Instructions for the task: Convert every line of the entries below into a JSON list of strings, one string per line, omitting blank lines.

[Saved data entries]
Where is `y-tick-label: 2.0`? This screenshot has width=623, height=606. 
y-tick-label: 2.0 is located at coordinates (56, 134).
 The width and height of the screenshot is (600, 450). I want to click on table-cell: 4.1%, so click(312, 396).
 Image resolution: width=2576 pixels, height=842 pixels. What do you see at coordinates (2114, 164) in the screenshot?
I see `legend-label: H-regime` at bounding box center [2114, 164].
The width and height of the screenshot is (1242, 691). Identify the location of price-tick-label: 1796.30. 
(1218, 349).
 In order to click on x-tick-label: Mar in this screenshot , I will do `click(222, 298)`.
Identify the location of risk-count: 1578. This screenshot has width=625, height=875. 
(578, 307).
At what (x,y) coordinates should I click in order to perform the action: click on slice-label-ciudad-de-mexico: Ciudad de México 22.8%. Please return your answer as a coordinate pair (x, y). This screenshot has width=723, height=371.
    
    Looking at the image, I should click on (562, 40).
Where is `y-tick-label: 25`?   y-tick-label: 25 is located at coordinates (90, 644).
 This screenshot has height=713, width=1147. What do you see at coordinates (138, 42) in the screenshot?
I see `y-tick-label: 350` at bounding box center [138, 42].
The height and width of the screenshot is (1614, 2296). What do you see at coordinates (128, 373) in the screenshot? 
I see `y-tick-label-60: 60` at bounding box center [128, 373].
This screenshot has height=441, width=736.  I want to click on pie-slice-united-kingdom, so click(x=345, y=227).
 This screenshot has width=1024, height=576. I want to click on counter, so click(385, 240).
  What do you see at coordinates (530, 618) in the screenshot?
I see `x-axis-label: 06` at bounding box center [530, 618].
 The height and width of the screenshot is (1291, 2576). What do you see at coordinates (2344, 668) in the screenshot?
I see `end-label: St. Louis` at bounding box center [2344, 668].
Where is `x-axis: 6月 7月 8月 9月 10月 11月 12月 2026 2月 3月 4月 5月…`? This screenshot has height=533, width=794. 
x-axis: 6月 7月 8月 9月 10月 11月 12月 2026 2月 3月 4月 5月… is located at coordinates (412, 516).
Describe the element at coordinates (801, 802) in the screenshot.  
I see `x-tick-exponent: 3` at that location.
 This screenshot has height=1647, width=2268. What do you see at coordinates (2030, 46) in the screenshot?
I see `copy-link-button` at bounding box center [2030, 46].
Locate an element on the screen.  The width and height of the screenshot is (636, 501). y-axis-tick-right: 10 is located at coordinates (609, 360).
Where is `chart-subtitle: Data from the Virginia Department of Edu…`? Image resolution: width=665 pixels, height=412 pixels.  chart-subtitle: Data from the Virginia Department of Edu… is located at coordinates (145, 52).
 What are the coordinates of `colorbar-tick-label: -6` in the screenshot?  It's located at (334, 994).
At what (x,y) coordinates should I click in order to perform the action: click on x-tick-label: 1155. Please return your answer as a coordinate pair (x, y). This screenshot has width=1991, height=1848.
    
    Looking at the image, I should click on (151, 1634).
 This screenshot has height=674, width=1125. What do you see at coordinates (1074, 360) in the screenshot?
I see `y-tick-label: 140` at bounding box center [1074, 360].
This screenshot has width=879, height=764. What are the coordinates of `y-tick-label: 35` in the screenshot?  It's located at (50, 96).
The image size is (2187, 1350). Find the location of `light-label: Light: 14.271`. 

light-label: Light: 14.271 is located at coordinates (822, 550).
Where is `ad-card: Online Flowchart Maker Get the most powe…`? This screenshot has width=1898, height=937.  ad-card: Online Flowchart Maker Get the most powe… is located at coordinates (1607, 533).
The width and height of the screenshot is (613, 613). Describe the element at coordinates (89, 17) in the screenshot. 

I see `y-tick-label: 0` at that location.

Solution to the problem:
[
  "Where is `y-tick-label: 2.0`? This screenshot has width=623, height=606. ",
  "y-tick-label: 2.0 is located at coordinates (56, 134).",
  " The width and height of the screenshot is (600, 450). I want to click on table-cell: 4.1%, so click(312, 396).",
  " Image resolution: width=2576 pixels, height=842 pixels. What do you see at coordinates (2114, 164) in the screenshot?",
  "I see `legend-label: H-regime` at bounding box center [2114, 164].",
  "The width and height of the screenshot is (1242, 691). Identify the location of price-tick-label: 1796.30. ",
  "(1218, 349).",
  " In order to click on x-tick-label: Mar in this screenshot , I will do `click(222, 298)`.",
  "Identify the location of risk-count: 1578. This screenshot has width=625, height=875. ",
  "(578, 307).",
  "At what (x,y) coordinates should I click in order to perform the action: click on slice-label-ciudad-de-mexico: Ciudad de México 22.8%. Please return your answer as a coordinate pair (x, y). This screenshot has width=723, height=371.",
  "    Looking at the image, I should click on (562, 40).",
  "Where is `y-tick-label: 25`?   y-tick-label: 25 is located at coordinates (90, 644).",
  " This screenshot has height=713, width=1147. What do you see at coordinates (138, 42) in the screenshot?",
  "I see `y-tick-label: 350` at bounding box center [138, 42].",
  "The height and width of the screenshot is (1614, 2296). What do you see at coordinates (128, 373) in the screenshot? ",
  "I see `y-tick-label-60: 60` at bounding box center [128, 373].",
  "This screenshot has height=441, width=736.  I want to click on pie-slice-united-kingdom, so click(x=345, y=227).",
  " This screenshot has width=1024, height=576. I want to click on counter, so click(385, 240).",
  "  What do you see at coordinates (530, 618) in the screenshot?",
  "I see `x-axis-label: 06` at bounding box center [530, 618].",
  " The height and width of the screenshot is (1291, 2576). What do you see at coordinates (2344, 668) in the screenshot?",
  "I see `end-label: St. Louis` at bounding box center [2344, 668].",
  "Where is `x-axis: 6月 7月 8月 9月 10月 11月 12月 2026 2月 3月 4月 5月…`? This screenshot has height=533, width=794. ",
  "x-axis: 6月 7月 8月 9月 10月 11月 12月 2026 2月 3月 4月 5月… is located at coordinates (412, 516).",
  "Describe the element at coordinates (801, 802) in the screenshot.  ",
  "I see `x-tick-exponent: 3` at that location.",
  " This screenshot has height=1647, width=2268. What do you see at coordinates (2030, 46) in the screenshot?",
  "I see `copy-link-button` at bounding box center [2030, 46].",
  "Locate an element on the screen.  The width and height of the screenshot is (636, 501). y-axis-tick-right: 10 is located at coordinates (609, 360).",
  "Where is `chart-subtitle: Data from the Virginia Department of Edu…`? Image resolution: width=665 pixels, height=412 pixels.  chart-subtitle: Data from the Virginia Department of Edu… is located at coordinates (145, 52).",
  " What are the coordinates of `colorbar-tick-label: -6` in the screenshot?  It's located at (334, 994).",
  "At what (x,y) coordinates should I click in order to perform the action: click on x-tick-label: 1155. Please return your answer as a coordinate pair (x, y). This screenshot has width=1991, height=1848.",
  "    Looking at the image, I should click on (151, 1634).",
  " This screenshot has height=674, width=1125. What do you see at coordinates (1074, 360) in the screenshot?",
  "I see `y-tick-label: 140` at bounding box center [1074, 360].",
  "This screenshot has width=879, height=764. What are the coordinates of `y-tick-label: 35` in the screenshot?  It's located at (50, 96).",
  "The image size is (2187, 1350). Find the location of `light-label: Light: 14.271`. ",
  "light-label: Light: 14.271 is located at coordinates (822, 550).",
  "Where is `ad-card: Online Flowchart Maker Get the most powe…`? This screenshot has width=1898, height=937.  ad-card: Online Flowchart Maker Get the most powe… is located at coordinates (1607, 533).",
  "The width and height of the screenshot is (613, 613). Describe the element at coordinates (89, 17) in the screenshot. ",
  "I see `y-tick-label: 0` at that location."
]